_Requirements:_ Echo the lines below word for word, starting at the line that contains "Select the Email" and ending at the line that contains "should pyautogui.click(x=867, y=198).", with both of those lines included.

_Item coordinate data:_
>> start

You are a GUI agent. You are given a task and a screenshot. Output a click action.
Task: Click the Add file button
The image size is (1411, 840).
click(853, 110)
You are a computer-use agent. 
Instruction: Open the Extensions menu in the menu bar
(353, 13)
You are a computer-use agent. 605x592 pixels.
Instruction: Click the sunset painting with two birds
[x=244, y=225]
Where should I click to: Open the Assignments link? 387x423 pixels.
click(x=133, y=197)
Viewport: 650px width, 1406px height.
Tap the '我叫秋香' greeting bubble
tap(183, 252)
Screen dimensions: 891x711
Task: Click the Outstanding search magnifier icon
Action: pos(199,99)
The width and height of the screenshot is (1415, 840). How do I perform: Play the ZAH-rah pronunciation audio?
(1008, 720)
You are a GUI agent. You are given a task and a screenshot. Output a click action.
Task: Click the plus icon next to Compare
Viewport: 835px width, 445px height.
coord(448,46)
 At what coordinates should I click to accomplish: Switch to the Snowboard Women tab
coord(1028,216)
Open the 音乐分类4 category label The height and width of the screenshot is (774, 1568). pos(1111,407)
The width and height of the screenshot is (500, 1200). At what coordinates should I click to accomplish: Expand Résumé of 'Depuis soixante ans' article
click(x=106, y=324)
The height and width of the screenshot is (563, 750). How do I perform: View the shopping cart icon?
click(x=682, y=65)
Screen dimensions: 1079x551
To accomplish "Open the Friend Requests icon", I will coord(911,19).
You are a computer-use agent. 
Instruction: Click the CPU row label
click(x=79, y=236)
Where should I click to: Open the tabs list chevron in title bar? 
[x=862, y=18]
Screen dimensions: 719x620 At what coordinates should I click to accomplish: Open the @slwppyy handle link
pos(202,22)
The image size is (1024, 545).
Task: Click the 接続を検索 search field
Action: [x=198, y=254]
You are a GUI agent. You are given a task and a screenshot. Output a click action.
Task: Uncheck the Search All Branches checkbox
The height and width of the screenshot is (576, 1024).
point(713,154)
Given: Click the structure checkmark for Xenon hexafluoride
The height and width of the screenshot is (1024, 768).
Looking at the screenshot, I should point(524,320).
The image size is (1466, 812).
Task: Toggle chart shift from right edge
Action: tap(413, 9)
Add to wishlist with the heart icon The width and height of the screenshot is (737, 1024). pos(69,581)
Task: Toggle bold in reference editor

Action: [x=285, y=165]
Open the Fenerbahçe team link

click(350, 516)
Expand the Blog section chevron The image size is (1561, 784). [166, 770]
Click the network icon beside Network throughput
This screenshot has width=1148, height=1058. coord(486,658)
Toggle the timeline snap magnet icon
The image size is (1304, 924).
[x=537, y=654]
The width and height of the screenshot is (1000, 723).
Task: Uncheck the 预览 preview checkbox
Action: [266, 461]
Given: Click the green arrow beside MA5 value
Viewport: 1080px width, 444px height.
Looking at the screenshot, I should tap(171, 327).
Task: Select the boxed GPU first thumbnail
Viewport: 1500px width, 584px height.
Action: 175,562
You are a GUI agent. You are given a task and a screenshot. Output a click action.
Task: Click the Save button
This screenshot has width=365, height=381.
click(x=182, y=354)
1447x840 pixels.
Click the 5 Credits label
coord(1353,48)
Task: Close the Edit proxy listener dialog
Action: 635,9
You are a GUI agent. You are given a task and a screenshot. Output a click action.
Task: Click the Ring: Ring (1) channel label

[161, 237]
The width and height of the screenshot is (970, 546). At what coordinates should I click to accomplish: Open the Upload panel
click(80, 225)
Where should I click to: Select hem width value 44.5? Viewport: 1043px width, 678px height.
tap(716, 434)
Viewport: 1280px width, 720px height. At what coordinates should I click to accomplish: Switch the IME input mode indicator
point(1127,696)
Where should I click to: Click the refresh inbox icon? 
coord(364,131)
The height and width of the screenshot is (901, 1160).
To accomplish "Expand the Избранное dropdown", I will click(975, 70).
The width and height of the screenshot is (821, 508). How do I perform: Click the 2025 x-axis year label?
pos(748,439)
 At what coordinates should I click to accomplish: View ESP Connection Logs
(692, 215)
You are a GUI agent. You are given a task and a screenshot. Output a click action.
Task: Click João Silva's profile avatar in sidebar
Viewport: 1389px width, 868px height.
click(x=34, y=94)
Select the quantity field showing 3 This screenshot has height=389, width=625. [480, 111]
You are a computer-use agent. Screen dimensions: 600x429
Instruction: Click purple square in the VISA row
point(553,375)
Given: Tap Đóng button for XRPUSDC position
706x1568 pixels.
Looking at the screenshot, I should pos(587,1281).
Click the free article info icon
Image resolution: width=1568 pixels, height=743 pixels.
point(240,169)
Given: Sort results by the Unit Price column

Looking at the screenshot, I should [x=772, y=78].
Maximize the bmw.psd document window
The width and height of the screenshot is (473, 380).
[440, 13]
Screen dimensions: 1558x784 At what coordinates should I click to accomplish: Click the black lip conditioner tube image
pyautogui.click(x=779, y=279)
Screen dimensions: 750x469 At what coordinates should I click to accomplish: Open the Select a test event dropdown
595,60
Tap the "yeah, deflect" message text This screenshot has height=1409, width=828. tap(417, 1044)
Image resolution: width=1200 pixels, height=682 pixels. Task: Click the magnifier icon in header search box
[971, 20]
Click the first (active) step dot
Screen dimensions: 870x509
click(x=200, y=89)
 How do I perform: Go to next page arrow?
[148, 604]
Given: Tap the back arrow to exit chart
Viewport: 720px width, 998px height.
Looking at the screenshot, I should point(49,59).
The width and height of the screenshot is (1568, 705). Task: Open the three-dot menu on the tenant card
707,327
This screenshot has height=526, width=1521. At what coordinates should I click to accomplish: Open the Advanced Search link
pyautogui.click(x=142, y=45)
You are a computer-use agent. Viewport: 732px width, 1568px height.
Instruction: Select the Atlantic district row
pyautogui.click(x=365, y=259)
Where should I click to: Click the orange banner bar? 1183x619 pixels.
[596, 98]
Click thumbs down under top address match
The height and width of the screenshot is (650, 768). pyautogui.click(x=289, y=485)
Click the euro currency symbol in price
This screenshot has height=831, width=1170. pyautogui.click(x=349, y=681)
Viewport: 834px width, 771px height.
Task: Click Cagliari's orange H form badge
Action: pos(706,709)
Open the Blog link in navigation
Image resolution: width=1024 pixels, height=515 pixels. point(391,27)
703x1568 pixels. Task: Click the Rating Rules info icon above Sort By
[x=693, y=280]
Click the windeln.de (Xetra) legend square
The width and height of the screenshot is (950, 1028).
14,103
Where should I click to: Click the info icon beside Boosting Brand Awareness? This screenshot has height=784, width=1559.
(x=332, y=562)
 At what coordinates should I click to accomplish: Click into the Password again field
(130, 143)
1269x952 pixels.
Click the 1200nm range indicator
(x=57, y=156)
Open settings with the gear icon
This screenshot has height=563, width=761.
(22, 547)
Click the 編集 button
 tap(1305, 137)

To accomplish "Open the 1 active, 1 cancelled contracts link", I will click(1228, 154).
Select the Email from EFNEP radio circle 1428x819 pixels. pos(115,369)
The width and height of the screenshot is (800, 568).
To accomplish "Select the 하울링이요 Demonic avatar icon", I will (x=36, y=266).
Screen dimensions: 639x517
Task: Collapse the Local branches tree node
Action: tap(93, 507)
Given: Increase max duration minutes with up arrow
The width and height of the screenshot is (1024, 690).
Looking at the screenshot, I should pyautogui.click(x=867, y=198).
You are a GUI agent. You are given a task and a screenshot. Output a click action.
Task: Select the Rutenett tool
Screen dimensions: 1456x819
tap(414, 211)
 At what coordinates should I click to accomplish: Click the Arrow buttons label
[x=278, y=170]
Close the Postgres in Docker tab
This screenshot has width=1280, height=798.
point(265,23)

>> end

_Final result:_
Select the Email from EFNEP radio circle 1428x819 pixels. pos(115,369)
The width and height of the screenshot is (800, 568).
To accomplish "Select the 하울링이요 Demonic avatar icon", I will (x=36, y=266).
Screen dimensions: 639x517
Task: Collapse the Local branches tree node
Action: tap(93, 507)
Given: Increase max duration minutes with up arrow
The width and height of the screenshot is (1024, 690).
Looking at the screenshot, I should pyautogui.click(x=867, y=198).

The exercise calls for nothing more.